Facebook’s Bryce Canyon Meets New Storage Capacity and Density Challenges
Earlier this month, Jason Adrian of Facebook Engineering shared the design for Bryce Canyon, the company’s next-generation storage platform. It’s an exciting advancement and I encourage you to check it out. Their team has contributed it to the Open Compute Project (OCP) so everyone can benefit. (OCP is a consortium that aims to design open, efficient computing infrastructures, and includes companies like Seagate, Intel, Apple, Dell, Microsoft, and leaders in industries that depend on advanced datacenter technologies such as Fidelity, Verizon, AT&T and Bank of America). Adrian’s post does a nice job of tracing the evolution from Knox in 2013 to today as well. You can trace how both the technology evolved and Facebook’s storage needs changed as it grew.
What’s Changing?
Facebook, like many companies, faces a data deluge — theirs is just more extreme. The company’s new storage design reflects how people are using the platform today. For Facebook that means billions of photos and video posted, shared, and sent. And the way we use photos and video is constantly evolving. Consider that the millions of drones filming 4K video today were unknown a few short years ago. Virtual and augmented reality are both data-intensive technologies as well. According to web sources, Facebook already stores multiple exabytes of data. That’s millions of terabytes – and growing exponentially. The absolute size is remarkable. Cloud providers like Facebook are experiencing 3x growth every year and the rate of growth is only accelerating as new applications and demands emerge. Bryce Canyon is meant to meet that challenge.
It’s All About High-Density Storage
What would do you do if the data you need to store is growing 50 percent every year, but your data center budget is only increasing by single digits? You definitely don’t want the real estate dedicated to that data center to grow at anywhere near that 50 percent annual rate. The better route for TCO (total cost of ownership) is via increasing storage density, and in the case of Bryce Canyon, you get a 20 percent HDD density boost.

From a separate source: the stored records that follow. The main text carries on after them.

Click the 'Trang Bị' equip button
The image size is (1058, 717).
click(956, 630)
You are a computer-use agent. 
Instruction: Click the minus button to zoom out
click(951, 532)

Traditionally, storage enclosures came in standard sizes that could fit 14 to 16 HDDs. Today’s high-density storage systems, such as Bryce Canyon, can hold 72 HDDs in the same space. That’s the difference between a rack that holds fewer than 200 drives and one that holds 700 to 800 drives. Facebook’s design provides choices, from a single 72-drive storage server, as dual 36-drive storage servers with fully independent power paths, or as a 36/72-drive JBOD (just a bunch of disks). This modular approach simplifies data center operations by reducing the number of storage platform configurations needed.
This industry improvement in density, coupled with the improvements Seagate has pioneered in the areal density of the HDD itself, means a rack full of Bryce Canyons with Seagate’s 12TB Enterprise Capacity (Helium) hard drives could store ~10PB of data.

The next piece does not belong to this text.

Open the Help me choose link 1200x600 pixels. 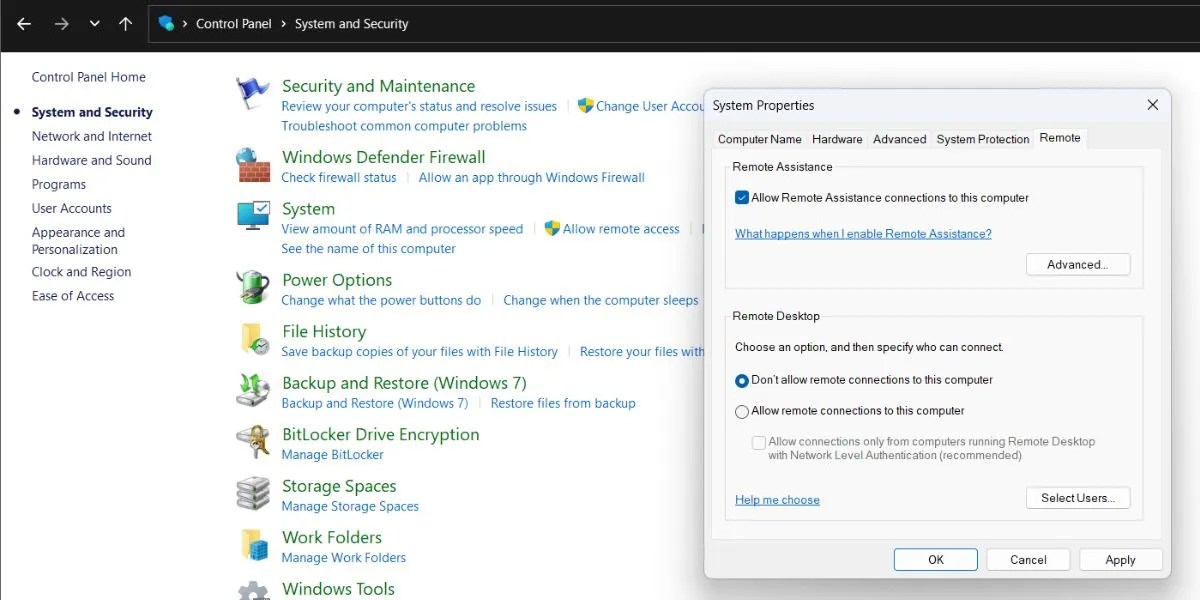click(x=777, y=499)
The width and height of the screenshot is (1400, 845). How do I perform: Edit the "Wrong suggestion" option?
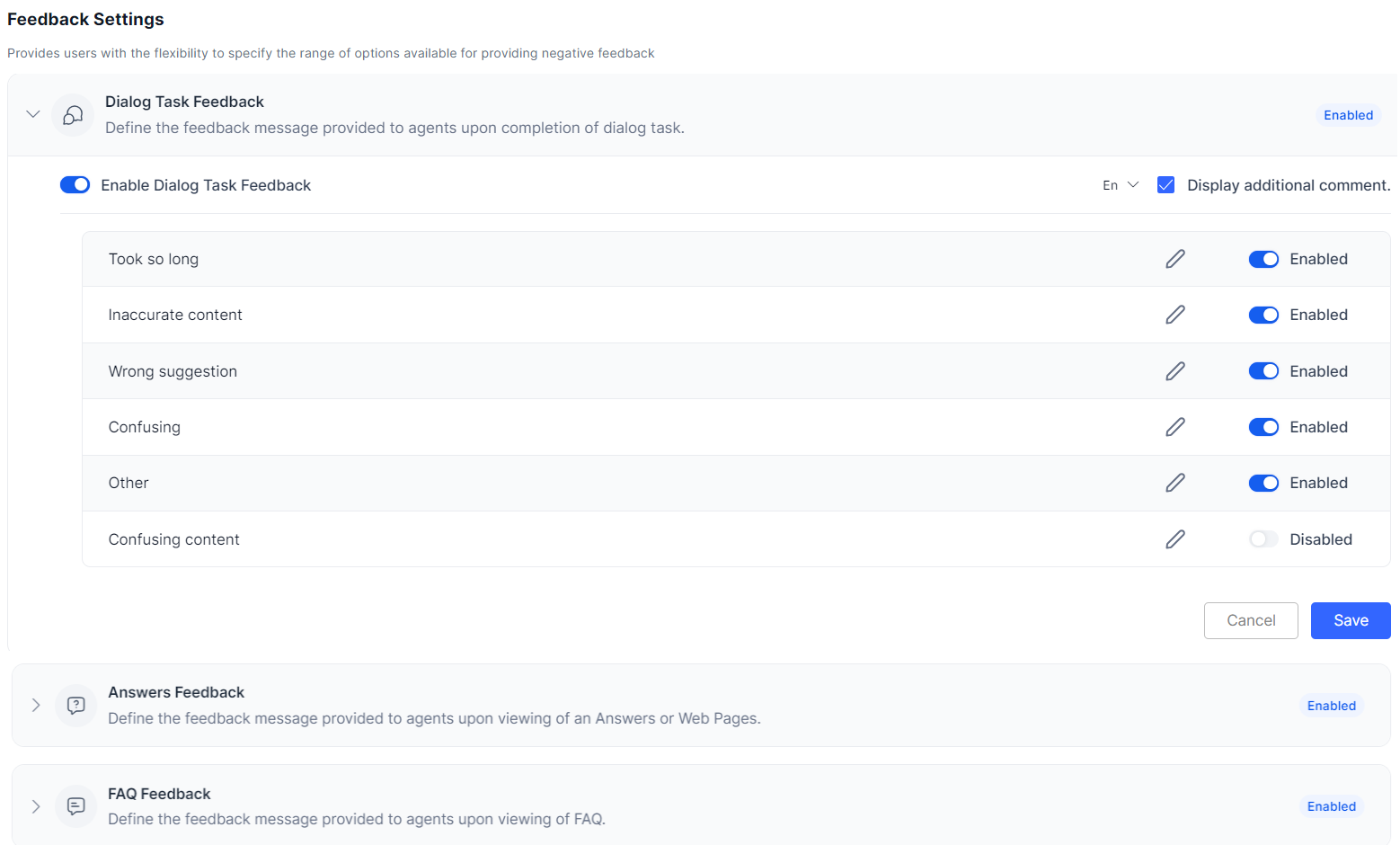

Modular, flexible, and scalable
Accounting for future needs is part of the new Bryce Canyon. Specifically, it provides a powerful disaggregated storage capability with easier scalability. It’s an extension of Facebook’s disaggregated rack approach. Instead of taking a traditional server strategy, they have a finite amount of CPU, memory, and storage in each physical server or rack. By disaggregating them out into distinct and optimized compute or storage systems, the company can better optimize for both cost and flexibility. This range of purpose-built storage systems, with one designed for disk and one designed for flash, shows both the application and evolution of that concept to and within data center storage.

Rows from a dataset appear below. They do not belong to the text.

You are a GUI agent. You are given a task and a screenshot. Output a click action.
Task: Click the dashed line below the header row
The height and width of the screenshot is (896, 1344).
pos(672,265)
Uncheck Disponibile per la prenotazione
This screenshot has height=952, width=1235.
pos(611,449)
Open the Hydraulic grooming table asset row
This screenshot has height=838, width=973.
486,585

Simply put, Facebook’s design enables the company to easily and affordably scale capacity – exponentially — with high levels of predictability, performance, and reliability.
Balancing HDD and Flash in Cloud Data Centers
HDDs are the backbone of Facebook’s data storage infrastructure because they’re the only technology in existence that delivers the capacity and scalability required to store such massive amounts of data. Much of Facebook’s stored data is from the billions of photos users upload every year. Storage and retrieval of online photos is a prime example of an HDD use case since the primary needs are deep capacity, easy scalability, and affordability. Hard drives are able to balance these needs while delivering the response times Facebook users expect.
Flash storage has a role in the data center too. When architecting scalable storage systems, it’s good practice to disaggregate your flash and HDD into optimized systems for different uses. For example, store data that is less frequently accessed onto lower cost storage infrastructure and keep frequently-accessed data on higher performance (more costly) storage. For high-value transaction processing and trading, flash delivers the instantaneous performance needed, and complements the HDDs that continue to provide the essential infrastructure for massive capacity into the foreseeable future.
The design specification for Bryce Canyon is publicly available through the Open Compute Project, and a comprehensive set of hardware design files will soon follow.